• [WRITTEN PROBLEM]:
Reproduce the stretch from the first line through the line that contains "Términos y Condiciones (983, 945)", both included, with every character unchanged.

• [EXERCISE MATERIALS]:

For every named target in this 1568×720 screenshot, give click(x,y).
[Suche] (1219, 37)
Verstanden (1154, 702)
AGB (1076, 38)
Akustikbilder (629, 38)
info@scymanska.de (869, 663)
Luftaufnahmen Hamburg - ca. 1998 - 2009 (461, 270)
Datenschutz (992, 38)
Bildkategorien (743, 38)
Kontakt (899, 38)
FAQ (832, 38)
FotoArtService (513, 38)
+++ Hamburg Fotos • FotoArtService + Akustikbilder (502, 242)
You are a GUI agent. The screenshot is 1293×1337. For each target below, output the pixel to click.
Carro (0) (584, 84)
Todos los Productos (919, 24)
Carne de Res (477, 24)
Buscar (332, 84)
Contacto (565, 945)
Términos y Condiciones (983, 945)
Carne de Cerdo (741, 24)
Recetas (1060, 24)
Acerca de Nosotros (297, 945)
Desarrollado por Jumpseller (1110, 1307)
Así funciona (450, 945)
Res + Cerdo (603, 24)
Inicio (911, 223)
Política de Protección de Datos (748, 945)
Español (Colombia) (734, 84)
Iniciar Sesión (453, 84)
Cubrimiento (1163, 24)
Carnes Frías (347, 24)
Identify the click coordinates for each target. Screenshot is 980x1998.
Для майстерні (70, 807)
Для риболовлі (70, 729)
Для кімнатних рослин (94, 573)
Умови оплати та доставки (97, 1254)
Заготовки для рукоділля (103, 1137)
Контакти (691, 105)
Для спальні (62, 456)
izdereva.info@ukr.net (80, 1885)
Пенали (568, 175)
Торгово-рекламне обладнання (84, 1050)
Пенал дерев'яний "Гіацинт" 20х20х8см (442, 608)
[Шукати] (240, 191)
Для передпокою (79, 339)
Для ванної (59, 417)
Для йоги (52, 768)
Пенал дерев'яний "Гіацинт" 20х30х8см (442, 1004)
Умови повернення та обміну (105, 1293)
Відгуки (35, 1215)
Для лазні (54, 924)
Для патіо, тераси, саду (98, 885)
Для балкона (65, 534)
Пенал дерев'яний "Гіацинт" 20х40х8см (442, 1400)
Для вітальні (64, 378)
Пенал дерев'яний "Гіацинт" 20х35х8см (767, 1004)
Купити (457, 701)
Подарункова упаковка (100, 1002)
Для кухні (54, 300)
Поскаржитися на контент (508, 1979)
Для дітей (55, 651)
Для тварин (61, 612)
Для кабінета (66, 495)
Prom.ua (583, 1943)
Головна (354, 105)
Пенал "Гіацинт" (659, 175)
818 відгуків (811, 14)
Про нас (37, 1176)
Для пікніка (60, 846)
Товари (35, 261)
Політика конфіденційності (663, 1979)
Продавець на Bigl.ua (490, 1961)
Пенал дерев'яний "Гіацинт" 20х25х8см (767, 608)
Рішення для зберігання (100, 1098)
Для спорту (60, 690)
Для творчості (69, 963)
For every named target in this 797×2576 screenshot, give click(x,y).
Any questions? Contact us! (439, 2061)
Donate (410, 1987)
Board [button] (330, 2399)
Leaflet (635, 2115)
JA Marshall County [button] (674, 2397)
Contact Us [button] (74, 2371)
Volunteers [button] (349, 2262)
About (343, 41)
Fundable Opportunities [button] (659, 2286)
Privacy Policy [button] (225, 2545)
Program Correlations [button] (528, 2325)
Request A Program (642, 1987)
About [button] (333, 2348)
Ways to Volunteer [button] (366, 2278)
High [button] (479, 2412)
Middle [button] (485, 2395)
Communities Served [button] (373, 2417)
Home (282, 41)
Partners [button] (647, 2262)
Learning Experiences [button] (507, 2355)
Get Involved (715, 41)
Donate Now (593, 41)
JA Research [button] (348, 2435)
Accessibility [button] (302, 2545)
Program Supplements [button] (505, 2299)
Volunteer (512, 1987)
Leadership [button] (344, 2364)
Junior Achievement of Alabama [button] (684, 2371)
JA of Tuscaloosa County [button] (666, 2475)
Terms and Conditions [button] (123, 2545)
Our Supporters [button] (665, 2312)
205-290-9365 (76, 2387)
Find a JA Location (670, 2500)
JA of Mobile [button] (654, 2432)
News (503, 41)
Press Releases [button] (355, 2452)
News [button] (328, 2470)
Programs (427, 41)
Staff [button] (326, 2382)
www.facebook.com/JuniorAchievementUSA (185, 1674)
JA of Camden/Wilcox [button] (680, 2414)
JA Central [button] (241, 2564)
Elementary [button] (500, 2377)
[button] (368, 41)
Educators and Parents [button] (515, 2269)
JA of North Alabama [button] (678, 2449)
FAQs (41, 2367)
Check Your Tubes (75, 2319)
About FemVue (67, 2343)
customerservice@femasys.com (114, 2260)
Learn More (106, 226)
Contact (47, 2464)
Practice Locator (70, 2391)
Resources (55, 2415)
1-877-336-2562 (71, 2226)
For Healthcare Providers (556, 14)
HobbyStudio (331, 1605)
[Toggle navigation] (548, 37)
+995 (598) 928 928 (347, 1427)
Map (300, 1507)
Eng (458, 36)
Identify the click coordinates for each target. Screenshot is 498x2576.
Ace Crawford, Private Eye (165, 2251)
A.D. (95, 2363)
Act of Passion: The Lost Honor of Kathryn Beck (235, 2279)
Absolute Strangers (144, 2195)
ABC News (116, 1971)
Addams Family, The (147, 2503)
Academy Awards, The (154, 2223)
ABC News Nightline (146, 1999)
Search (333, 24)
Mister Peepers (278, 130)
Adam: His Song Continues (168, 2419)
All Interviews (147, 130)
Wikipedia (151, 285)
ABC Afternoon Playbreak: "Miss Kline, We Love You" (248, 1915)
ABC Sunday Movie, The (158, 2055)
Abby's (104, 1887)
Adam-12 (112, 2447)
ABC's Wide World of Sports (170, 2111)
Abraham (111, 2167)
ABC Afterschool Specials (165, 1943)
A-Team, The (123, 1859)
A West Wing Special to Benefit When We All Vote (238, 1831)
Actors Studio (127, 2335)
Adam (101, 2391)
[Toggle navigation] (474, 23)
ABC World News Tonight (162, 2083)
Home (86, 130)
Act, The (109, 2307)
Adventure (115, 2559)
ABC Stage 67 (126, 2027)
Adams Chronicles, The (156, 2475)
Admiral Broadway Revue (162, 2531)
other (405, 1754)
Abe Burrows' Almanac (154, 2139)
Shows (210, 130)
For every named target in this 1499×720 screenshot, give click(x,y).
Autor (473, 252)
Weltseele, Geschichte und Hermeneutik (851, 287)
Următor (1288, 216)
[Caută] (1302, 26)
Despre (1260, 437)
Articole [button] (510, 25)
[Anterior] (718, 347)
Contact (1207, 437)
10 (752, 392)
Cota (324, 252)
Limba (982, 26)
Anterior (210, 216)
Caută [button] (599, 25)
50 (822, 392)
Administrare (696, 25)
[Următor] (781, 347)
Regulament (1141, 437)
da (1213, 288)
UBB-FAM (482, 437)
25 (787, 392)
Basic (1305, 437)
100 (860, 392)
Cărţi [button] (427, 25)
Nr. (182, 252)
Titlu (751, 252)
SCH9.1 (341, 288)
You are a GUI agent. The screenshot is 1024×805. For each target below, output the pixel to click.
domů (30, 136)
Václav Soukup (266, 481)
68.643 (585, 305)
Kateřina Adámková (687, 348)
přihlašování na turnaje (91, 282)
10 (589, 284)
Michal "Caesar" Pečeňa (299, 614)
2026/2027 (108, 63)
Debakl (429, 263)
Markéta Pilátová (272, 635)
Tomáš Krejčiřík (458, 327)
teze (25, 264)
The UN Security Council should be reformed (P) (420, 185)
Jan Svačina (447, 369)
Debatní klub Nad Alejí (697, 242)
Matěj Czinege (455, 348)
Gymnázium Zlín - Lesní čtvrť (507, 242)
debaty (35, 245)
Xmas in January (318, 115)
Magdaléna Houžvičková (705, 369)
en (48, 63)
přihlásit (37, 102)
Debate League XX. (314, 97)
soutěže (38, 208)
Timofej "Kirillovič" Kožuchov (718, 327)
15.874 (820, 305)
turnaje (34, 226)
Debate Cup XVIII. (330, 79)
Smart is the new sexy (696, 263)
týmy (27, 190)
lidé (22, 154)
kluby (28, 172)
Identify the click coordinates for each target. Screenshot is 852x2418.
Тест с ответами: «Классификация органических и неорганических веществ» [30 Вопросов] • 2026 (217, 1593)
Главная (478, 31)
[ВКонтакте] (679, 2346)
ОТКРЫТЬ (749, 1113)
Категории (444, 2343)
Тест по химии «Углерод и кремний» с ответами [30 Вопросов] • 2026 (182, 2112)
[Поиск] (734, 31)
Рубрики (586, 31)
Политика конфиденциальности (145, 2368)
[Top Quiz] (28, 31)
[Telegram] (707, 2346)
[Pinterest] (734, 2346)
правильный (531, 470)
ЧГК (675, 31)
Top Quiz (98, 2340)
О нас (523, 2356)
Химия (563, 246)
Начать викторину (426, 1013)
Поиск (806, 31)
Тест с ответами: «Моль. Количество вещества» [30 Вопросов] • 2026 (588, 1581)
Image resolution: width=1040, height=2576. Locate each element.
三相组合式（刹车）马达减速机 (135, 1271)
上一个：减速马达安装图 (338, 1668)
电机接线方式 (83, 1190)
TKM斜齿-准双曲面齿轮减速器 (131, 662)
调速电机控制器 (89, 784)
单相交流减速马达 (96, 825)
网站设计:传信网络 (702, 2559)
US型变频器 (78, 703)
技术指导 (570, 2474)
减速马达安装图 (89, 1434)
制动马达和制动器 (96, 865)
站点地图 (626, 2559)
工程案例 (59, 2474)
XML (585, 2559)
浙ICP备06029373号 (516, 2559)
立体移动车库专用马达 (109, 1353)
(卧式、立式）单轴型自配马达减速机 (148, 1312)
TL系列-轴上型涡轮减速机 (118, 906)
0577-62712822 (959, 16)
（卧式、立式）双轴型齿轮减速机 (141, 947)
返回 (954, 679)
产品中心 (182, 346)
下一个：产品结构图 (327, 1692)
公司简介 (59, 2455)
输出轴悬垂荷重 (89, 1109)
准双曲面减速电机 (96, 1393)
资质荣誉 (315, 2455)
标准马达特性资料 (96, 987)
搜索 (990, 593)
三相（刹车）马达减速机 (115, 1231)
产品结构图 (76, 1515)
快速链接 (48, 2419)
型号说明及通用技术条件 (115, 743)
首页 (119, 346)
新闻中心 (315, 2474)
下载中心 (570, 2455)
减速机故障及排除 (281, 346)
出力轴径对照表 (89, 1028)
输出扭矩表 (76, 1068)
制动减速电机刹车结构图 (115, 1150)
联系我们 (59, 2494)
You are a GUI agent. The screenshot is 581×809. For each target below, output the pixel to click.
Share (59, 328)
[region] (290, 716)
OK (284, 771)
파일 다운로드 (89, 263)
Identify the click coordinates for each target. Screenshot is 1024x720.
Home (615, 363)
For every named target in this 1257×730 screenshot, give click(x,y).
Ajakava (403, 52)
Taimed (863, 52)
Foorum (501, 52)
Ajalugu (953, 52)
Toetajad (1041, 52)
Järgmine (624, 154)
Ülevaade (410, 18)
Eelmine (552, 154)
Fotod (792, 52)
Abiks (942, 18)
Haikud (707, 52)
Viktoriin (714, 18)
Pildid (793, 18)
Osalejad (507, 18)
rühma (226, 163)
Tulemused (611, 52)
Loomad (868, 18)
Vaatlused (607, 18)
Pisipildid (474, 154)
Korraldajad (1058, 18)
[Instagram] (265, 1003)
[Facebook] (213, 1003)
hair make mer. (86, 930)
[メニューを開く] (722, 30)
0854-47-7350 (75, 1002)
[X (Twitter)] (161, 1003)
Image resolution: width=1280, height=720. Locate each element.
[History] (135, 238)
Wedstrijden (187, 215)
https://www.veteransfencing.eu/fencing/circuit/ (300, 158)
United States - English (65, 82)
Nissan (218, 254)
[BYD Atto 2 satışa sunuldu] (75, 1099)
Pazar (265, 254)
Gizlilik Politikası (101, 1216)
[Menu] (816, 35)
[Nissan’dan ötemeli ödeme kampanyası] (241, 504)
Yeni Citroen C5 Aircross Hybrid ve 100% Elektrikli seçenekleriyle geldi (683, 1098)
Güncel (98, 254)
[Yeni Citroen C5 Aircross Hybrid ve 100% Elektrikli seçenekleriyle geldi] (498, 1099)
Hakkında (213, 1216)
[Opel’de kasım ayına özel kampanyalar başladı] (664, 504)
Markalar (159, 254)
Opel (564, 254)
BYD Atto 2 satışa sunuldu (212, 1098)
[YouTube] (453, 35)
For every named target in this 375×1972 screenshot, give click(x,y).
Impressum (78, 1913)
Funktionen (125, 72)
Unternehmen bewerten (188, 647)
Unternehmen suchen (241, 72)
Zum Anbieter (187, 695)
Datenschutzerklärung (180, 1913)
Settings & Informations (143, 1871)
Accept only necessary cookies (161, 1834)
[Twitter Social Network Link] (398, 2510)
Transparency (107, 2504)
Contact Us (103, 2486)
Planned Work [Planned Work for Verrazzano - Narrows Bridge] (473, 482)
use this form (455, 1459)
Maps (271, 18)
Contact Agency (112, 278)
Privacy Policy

• [THE RESPONSE]:
For every named target in this 1568×720 screenshot, give click(x,y).
[Suche] (1219, 37)
Verstanden (1154, 702)
AGB (1076, 38)
Akustikbilder (629, 38)
info@scymanska.de (869, 663)
Luftaufnahmen Hamburg - ca. 1998 - 2009 (461, 270)
Datenschutz (992, 38)
Bildkategorien (743, 38)
Kontakt (899, 38)
FAQ (832, 38)
FotoArtService (513, 38)
+++ Hamburg Fotos • FotoArtService + Akustikbilder (502, 242)
You are a GUI agent. The screenshot is 1293×1337. For each target below, output the pixel to click.
Carro (0) (584, 84)
Todos los Productos (919, 24)
Carne de Res (477, 24)
Buscar (332, 84)
Contacto (565, 945)
Términos y Condiciones (983, 945)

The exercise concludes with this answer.